BARON DIVAVESI WAQA, President of Nauru, stressed the challenges facing small island developing States, caused by the global financial crisis and the rise in food and fuel prices. He welcomed the more prominent role given to sustainable development in many United Nations processes and argued that transformational change required making fundamental reforms in the global economic system. He highlighted that the rules of economic governance had been increasingly written to serve the interest of a shrinking few, whose risky activities competed with more productive investments in infrastructure, renewable energy, health services and sustainable development. “Reclaiming the global economic system and putting it to work for the good of all people will be a long and difficult process, but it might be the only way to reach sustainable development goals,” he noted.

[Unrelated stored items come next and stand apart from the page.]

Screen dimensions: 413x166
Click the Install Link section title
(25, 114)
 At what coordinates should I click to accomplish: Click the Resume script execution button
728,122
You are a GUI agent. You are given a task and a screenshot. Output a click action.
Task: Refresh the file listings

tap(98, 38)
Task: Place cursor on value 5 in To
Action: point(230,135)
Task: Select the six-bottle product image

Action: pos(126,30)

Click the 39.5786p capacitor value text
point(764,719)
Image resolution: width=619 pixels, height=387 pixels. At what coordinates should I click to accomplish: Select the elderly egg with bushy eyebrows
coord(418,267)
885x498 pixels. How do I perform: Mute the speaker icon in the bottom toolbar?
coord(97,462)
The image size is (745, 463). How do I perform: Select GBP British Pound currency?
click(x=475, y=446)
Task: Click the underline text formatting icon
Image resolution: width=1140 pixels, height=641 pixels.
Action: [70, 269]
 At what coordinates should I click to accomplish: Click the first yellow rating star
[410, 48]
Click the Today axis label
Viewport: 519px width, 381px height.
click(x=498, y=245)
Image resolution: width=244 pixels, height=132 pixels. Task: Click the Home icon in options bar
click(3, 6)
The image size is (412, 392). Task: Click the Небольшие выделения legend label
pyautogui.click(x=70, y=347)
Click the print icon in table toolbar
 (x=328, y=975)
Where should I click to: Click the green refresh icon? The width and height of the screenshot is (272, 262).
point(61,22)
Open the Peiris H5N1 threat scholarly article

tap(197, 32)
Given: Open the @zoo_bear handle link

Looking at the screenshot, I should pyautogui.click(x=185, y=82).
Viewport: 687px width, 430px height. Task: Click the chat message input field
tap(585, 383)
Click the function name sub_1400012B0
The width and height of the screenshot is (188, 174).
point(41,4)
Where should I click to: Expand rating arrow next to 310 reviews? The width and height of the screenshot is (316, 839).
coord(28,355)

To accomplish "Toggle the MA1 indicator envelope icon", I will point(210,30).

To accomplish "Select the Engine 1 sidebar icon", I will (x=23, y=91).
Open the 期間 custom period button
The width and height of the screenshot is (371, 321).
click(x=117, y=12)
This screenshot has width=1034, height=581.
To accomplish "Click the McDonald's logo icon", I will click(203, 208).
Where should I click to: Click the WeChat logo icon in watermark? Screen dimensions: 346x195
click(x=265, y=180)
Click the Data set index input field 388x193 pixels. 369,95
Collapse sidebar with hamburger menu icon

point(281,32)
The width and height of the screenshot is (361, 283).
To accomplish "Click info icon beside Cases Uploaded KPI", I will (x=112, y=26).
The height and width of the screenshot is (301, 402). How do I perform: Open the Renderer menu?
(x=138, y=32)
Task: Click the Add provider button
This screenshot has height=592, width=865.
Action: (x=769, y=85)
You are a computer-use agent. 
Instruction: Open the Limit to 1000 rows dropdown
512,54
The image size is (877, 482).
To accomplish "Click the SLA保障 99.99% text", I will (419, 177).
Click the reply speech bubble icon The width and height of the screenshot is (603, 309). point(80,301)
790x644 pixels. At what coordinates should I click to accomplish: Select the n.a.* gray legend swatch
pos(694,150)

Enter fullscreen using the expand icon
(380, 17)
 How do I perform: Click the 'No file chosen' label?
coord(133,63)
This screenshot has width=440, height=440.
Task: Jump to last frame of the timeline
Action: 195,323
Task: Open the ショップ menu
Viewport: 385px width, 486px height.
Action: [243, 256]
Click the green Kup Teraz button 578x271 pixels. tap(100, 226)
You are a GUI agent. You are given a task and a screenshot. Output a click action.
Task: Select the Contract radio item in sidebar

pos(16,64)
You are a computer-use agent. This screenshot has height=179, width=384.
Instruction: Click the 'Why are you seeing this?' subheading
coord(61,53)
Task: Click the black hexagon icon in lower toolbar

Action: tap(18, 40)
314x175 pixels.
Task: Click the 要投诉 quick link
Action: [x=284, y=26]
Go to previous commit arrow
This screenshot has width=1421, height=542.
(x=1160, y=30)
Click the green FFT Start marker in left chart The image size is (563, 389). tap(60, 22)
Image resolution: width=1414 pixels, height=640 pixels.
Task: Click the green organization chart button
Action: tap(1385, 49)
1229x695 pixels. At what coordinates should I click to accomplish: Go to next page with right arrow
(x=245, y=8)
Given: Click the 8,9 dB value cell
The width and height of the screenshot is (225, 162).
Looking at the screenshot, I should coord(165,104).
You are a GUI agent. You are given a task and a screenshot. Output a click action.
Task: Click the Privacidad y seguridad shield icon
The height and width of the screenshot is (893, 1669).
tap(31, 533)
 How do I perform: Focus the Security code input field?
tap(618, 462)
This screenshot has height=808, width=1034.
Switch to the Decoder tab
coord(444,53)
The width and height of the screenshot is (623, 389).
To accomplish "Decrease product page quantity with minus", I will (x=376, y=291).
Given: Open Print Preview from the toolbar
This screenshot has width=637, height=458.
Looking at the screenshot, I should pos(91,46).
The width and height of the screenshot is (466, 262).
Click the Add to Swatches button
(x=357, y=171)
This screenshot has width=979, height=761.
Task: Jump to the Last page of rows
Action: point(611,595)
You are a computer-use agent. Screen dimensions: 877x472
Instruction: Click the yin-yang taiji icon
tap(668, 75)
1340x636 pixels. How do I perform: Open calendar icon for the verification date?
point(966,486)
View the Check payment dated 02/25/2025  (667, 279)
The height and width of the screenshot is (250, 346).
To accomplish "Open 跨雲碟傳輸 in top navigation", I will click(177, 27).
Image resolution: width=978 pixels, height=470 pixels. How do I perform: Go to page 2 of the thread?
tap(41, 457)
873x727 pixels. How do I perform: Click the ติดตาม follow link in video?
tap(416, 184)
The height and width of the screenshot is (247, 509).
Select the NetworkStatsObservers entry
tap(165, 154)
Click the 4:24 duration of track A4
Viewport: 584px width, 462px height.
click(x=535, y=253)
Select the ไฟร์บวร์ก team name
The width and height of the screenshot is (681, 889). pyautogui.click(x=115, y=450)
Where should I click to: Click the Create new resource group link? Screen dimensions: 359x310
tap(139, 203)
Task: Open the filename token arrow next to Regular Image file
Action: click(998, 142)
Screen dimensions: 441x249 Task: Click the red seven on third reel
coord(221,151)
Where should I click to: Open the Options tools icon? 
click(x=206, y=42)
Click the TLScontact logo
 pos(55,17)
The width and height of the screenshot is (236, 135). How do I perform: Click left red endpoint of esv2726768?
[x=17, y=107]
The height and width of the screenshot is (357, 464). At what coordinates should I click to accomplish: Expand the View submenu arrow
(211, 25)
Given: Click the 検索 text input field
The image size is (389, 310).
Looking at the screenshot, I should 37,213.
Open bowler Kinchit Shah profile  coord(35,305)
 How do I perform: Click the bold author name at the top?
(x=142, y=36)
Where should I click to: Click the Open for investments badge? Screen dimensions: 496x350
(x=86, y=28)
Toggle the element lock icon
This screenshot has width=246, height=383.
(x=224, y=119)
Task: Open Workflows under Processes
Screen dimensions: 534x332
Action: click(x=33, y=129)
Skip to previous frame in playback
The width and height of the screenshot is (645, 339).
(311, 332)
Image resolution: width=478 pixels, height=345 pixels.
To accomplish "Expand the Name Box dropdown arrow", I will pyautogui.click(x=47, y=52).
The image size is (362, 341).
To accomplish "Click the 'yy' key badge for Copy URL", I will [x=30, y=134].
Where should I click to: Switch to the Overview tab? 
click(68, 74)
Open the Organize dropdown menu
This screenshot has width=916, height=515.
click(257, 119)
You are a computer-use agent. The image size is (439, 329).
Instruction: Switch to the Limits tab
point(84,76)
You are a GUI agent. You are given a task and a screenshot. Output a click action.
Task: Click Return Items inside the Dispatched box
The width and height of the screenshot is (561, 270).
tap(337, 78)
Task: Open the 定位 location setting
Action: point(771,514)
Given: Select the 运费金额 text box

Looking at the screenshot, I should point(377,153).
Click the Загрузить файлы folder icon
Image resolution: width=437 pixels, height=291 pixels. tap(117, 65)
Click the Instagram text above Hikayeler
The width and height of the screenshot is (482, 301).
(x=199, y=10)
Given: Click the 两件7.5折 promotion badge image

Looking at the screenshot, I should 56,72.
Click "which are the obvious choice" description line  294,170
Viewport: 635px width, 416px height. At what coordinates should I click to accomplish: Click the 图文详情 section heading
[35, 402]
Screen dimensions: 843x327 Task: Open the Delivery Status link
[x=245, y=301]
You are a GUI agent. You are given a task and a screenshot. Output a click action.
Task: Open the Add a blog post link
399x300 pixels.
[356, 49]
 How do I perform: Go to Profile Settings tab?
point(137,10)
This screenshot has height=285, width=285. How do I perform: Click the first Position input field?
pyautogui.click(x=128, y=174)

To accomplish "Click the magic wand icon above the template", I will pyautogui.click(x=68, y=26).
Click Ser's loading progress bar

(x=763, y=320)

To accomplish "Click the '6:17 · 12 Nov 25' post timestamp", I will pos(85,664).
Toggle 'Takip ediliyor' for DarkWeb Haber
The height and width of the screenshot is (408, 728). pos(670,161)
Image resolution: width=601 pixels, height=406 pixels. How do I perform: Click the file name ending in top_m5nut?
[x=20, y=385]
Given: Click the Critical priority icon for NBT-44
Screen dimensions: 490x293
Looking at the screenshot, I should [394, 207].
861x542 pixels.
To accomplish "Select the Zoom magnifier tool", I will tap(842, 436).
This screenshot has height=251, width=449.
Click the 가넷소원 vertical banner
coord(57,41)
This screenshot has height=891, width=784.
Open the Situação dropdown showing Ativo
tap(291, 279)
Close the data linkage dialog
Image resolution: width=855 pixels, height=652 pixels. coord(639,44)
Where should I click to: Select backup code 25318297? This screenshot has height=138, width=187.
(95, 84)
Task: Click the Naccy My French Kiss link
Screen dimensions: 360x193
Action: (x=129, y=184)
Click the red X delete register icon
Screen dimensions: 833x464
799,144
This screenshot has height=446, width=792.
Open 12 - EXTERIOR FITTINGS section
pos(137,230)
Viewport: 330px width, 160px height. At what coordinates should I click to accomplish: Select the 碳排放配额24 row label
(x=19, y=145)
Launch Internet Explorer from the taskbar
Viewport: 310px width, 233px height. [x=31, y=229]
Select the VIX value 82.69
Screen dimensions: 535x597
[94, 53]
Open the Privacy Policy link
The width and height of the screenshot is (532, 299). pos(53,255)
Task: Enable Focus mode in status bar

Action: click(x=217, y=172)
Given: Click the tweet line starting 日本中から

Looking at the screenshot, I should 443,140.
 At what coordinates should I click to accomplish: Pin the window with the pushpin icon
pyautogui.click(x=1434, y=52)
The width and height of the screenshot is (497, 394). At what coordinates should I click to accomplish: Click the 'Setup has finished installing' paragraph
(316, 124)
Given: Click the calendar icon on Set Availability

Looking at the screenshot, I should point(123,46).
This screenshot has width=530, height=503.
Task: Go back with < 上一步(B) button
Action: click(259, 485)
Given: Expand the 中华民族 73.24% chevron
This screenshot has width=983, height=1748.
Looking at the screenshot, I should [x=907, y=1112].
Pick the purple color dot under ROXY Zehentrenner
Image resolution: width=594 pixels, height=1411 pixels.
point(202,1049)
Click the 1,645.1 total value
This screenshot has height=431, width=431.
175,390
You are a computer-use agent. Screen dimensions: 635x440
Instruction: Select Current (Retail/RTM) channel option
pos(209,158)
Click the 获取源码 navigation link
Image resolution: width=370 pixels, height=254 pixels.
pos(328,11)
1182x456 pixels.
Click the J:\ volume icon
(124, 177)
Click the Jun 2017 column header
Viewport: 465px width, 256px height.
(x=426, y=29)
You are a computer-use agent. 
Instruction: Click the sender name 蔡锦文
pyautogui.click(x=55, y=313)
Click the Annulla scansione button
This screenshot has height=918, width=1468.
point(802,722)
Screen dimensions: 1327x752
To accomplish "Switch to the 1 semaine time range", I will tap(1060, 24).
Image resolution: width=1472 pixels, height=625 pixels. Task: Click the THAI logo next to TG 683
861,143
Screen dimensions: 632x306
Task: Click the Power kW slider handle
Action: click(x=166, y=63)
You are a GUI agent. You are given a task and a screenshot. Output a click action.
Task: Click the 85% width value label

The discussion on global economic governance at the United Nations, he said, should restart and the governance of the Bretton Woods institutions should be made more inclusive.
Acknowledging that the systemic barriers to sustainable development were formidable, he underlined Nauru’s efforts to seek practical solutions implementable in the short term. He quoted the Nauru Case Study on Climate Change, which identified several initiatives to make official development assistance (ODA) more effective. Project-based finance, domestic institution building and designing sustained programmes with a significant in-country component were therein explored.
He said that the Alliance of Small Island States, chaired by Nauru, had proposed a very practical and collaborative approach to rapidly increase the implementation of policies and deployment of technologies that not only reduced greenhouse gas emissions, but also advanced sustainable development priorities. The proposal, however, wasn’t meant to relieve developed countries of their international obligation to take the lead in addressing climate change. He urged that they be held fully accountable for implementing best practices to reduce their own emissions, while also providing the means of implementation for adaption and mitigation actions in developing countries.
“Climate change is the greatest challenge to sustainable development of small islands,” he said. He called for the appointment of a Special Representative on Climate and Security, which would facilitate regional cooperation on cross-border issues, as well as evaluate their security situation and develop action plans to increase the resilience of their institutions. He also requested the Secretary-General to lead a joint task force of all relevant organs and specialized agencies to immediately assess the capacities and resources of the United Nations to respond to the anticipated security implications of climate change.
On Syria, he called for an immediate move towards global peace and security, especially in light of the more than 100,000 people killed during the conflict. On the country’s bilateral relations, he thanked Nauru’s development partners for the contributions made towards the achievement of the Millennium Development Goals. By correctly diagnosing the problems and choosing the appropriate tools to begin the work, satisfactory outcomes that benefit all could be reached, he concluded.